── RECORDS PROVIDED ──

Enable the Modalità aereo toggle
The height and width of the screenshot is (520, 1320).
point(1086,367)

───
── RECORDS PROVIDED ──

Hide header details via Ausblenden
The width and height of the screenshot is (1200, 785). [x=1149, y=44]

───
── RECORDS PROVIDED ──

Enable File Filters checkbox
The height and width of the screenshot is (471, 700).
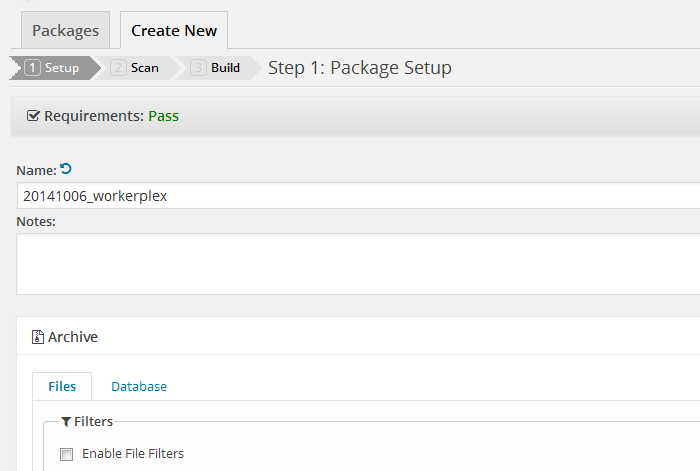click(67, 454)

───

**ASSIGNMENT:**
What this exercise asks for is every line of the data above with the word "Enable".

**THE COMPLETED TASK:**
Enable the Modalità aereo toggle
Enable File Filters checkbox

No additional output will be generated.